» **WHAT TO PRODUCE**
Rewrite the stretch of the data below from the line containing "Task: Collapse the Model section chevron" through the line containing "coord(1363,158)", replacing "chevron" with "arrow" and leaving everything else unchanged.

» **THE INPUT**
═══

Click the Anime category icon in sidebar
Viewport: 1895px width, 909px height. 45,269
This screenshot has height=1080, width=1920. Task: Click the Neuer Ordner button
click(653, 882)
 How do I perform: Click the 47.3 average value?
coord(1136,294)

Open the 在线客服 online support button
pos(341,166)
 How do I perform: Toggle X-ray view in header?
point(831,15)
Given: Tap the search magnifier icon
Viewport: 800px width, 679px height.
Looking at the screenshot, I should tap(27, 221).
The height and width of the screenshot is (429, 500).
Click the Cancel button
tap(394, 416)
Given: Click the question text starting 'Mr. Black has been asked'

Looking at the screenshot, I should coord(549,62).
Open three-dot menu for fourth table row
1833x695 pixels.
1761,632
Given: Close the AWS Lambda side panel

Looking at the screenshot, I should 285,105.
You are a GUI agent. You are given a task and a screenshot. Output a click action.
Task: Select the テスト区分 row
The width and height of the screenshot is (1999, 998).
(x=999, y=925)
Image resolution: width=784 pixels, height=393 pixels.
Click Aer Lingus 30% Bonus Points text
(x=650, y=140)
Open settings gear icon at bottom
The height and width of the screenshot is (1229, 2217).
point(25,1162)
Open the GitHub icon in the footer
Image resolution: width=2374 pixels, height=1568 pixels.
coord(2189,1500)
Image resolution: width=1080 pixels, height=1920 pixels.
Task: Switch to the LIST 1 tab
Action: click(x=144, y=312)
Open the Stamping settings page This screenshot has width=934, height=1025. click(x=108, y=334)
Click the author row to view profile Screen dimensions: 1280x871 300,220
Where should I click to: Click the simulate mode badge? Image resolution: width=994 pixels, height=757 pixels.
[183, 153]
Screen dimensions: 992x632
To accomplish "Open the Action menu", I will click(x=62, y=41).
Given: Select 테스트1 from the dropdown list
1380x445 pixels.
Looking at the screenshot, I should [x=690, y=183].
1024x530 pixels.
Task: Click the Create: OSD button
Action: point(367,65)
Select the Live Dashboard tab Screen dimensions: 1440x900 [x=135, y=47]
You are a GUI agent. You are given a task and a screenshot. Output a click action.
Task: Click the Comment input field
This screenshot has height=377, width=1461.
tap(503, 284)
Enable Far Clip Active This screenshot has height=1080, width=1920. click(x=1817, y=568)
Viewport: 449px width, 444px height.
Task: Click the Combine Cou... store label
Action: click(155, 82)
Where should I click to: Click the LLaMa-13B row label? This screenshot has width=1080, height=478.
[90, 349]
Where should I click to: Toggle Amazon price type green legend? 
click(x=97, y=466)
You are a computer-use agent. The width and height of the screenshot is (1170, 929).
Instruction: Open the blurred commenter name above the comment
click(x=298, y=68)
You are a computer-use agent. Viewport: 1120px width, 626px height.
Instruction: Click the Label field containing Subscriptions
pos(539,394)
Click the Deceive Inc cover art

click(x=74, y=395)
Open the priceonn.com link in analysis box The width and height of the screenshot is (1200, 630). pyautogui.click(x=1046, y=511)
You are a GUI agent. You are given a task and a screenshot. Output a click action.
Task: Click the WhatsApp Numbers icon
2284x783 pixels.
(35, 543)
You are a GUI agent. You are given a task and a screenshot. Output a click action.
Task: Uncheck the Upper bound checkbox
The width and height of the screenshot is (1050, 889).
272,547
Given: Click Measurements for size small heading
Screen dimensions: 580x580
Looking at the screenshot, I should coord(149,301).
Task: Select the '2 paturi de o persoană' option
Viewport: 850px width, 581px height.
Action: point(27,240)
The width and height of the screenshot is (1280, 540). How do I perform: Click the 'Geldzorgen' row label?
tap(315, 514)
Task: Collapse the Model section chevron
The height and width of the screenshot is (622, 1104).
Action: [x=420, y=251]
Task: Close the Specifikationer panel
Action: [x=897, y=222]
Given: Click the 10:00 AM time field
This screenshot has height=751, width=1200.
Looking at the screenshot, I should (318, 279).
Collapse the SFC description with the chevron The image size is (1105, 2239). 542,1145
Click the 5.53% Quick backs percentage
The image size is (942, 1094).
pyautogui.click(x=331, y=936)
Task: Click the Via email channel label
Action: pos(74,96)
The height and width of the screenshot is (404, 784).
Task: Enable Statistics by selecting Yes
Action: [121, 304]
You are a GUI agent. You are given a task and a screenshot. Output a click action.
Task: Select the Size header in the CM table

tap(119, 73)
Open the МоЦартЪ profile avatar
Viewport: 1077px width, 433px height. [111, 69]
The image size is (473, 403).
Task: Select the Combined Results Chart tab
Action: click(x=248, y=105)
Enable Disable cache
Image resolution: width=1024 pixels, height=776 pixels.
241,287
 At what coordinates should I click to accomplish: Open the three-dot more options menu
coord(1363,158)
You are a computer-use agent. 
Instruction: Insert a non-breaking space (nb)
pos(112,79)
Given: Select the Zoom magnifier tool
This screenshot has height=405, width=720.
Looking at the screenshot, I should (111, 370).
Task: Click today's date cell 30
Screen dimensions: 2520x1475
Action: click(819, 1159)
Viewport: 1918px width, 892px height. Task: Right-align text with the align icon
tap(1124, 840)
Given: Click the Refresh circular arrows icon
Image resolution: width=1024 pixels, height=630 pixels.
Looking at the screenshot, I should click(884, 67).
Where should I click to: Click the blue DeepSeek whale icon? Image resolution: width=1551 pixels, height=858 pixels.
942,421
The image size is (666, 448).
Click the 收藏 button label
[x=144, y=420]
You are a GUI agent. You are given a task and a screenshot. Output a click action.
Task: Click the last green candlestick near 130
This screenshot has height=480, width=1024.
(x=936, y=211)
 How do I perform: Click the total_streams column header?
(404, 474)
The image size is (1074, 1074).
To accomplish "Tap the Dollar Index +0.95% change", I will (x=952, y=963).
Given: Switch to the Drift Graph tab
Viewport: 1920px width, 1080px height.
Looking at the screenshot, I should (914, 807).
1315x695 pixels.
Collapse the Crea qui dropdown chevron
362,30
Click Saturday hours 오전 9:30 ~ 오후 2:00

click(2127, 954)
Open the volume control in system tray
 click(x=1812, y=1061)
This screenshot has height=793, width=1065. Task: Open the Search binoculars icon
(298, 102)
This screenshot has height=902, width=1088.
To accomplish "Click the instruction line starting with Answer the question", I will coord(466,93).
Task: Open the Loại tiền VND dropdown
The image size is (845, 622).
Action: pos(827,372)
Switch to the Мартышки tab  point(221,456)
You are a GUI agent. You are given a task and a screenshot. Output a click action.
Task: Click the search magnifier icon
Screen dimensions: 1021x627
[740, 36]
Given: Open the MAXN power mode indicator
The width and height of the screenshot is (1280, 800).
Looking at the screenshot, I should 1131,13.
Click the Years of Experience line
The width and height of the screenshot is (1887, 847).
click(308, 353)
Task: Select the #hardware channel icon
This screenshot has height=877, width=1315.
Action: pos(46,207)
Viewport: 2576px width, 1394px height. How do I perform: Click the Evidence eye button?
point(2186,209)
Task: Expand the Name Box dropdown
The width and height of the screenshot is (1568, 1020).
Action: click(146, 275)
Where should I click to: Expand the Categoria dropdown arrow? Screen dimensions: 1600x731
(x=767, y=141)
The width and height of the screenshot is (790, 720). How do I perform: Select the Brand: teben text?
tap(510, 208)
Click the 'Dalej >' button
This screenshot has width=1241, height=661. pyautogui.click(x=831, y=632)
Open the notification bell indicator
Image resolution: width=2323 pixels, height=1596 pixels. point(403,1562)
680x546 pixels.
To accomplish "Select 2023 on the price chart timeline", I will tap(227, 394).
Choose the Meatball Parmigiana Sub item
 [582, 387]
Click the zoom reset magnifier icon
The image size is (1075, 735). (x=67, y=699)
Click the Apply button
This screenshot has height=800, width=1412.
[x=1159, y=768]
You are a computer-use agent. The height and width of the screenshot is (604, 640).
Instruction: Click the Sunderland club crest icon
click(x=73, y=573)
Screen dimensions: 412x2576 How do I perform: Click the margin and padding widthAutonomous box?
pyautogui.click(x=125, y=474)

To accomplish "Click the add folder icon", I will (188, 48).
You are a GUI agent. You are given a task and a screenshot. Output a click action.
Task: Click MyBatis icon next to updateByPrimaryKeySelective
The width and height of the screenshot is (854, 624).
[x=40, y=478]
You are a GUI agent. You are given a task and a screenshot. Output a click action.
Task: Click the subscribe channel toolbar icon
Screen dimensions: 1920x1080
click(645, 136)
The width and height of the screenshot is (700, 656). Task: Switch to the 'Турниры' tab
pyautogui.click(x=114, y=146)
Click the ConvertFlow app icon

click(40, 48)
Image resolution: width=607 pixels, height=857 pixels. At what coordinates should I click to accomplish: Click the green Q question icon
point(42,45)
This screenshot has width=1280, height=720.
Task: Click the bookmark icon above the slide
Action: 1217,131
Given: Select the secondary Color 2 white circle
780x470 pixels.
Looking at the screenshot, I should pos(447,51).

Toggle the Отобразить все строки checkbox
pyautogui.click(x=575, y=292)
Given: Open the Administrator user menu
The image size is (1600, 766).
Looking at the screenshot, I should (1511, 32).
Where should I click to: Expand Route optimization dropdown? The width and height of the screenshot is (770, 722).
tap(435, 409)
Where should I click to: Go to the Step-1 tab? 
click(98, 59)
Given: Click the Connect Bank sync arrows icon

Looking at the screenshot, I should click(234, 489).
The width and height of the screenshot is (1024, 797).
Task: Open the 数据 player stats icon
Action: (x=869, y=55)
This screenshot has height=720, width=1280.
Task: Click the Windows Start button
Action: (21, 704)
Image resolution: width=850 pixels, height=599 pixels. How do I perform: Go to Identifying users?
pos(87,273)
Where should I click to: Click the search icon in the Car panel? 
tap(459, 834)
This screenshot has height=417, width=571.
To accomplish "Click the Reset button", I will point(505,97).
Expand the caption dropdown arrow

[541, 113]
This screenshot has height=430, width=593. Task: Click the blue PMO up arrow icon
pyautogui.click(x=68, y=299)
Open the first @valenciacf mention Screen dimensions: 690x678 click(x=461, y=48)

═══

» **EXERCISE RESULT**
Task: Collapse the Model section arrow
The height and width of the screenshot is (622, 1104).
Action: [x=420, y=251]
Task: Close the Specifikationer panel
Action: [x=897, y=222]
Given: Click the 10:00 AM time field
This screenshot has height=751, width=1200.
Looking at the screenshot, I should (318, 279).
Collapse the SFC description with the arrow The image size is (1105, 2239). 542,1145
Click the 5.53% Quick backs percentage
The image size is (942, 1094).
pyautogui.click(x=331, y=936)
Task: Click the Via email channel label
Action: pos(74,96)
The height and width of the screenshot is (404, 784).
Task: Enable Statistics by selecting Yes
Action: [121, 304]
You are a GUI agent. You are given a task and a screenshot. Output a click action.
Task: Select the Size header in the CM table

tap(119, 73)
Open the МоЦартЪ profile avatar
Viewport: 1077px width, 433px height. [111, 69]
The image size is (473, 403).
Task: Select the Combined Results Chart tab
Action: click(x=248, y=105)
Enable Disable cache
Image resolution: width=1024 pixels, height=776 pixels.
241,287
 At what coordinates should I click to accomplish: Open the three-dot more options menu
coord(1363,158)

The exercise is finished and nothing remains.